Останавливается возле них «эмка», вылезает генерал и высаживает Веруню с близнецами, вежливо так высаживает и обходительно. Ваня с Олегом стали как положено. Голые только они, как Адамы. Покачиваются немного с коньяка-то трофейного, но к венкам из ромашек руки как положено суют — честь отдают.

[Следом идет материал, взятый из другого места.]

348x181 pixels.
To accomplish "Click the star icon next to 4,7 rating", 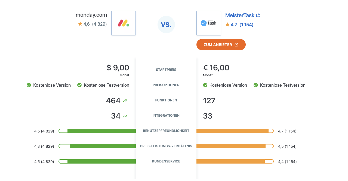I will [227, 25].
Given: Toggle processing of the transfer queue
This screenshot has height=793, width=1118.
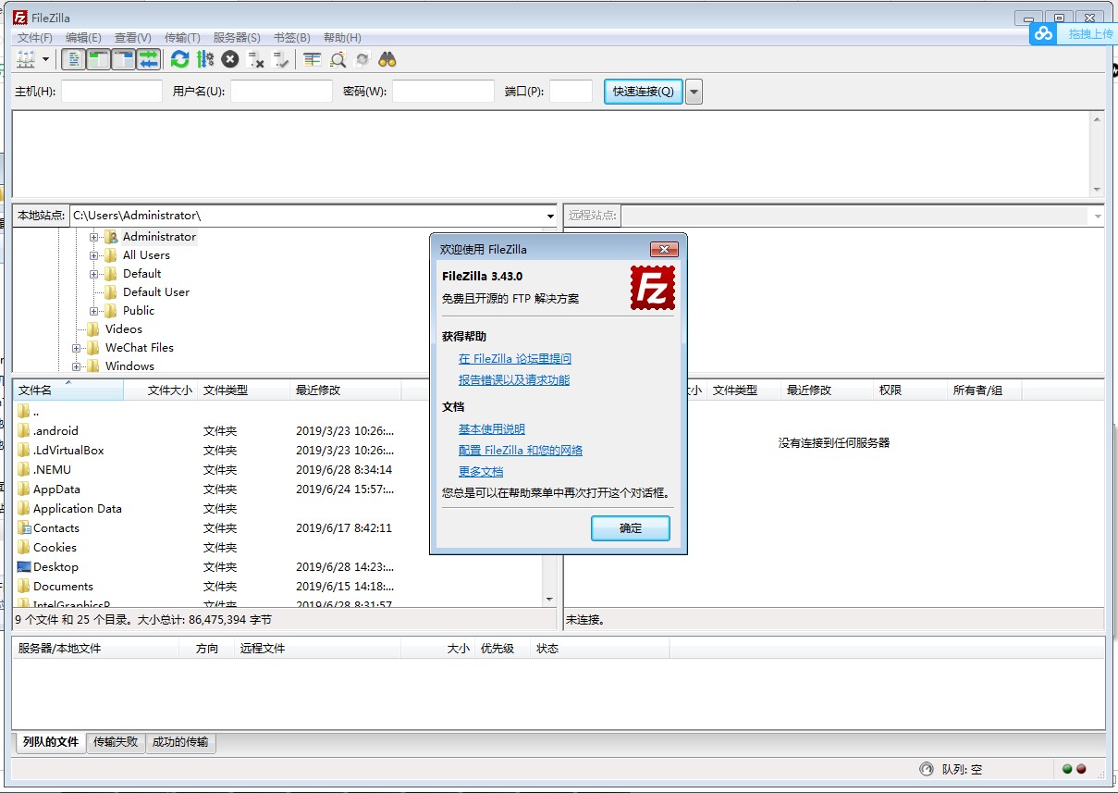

Веруня носом повела и как заголосит: «Посмотрите на него, люди добрые! Детей на меня спихнул, а сам пьянствует!..» И на генерала: «А ты, такой-сякой, куда смотришь?! Ванька всю войну то колбасу жрет, то спит, то теперь и пить вы его здесь выучили! Начальничек! Тебе родина-мать зачем власть дала? Так вы все здесь воюете!» Генерал в свою «эмку» прыгнул — и только пыль завихрилась. А пацаны вокруг отца прыгают, орут: «Здорово, папаня! А у нас немецкий пистоль есть! А мы его сами нашли!» Ваня говорит товарищу, чтобы постерег пацанов, а сам схватил женушку поперек талии и увлек, как Тарзан, в березовую рощу, потому что уже здорово по ней соскучился. Пока они там выясняли отношения, Олег пацанов обезоруживал. Это он все мне сам рассказывал. Близнецы от дяди в драп пустились и вальтером грозят. А заряжен тот вальтер или нет, Олег и не знал, но разоружил все-таки этих разбойников. Через четверть часика Веруня появляется из кустов, помятая и тихая, как овечка, и светится покоем, как Богородица. Ваня говорит в приказном порядке: «Не смей больше с собой детишек таскать! Не на курорт ездишь». — «А как меня без их на передовую пропустят? — резонно спрашивает Вера. — Они у меня тренированные — заместо пропуска. Как вой поднимут: „Писать хотим!“ — святых уноси! Ни один генерал устоять не может — сразу пропуск пишет». И пригрозила еще Ване, что, мол, если еще раз увидит, что он жрет колбасу, когда весь народ голодает, или, например, спит, или пьянствует, то живо его в штрафбат устроит, потому что война идет нешуточная, а Ванька только и делает, что уклоняется от фронтовых тягот. «А вообще-то, — сказала тогда Веруня напоследок задушевно, — нравится мне, когда от вас французским коньяком пахнет!» И уехала к себе в тыл на генеральской «эмке».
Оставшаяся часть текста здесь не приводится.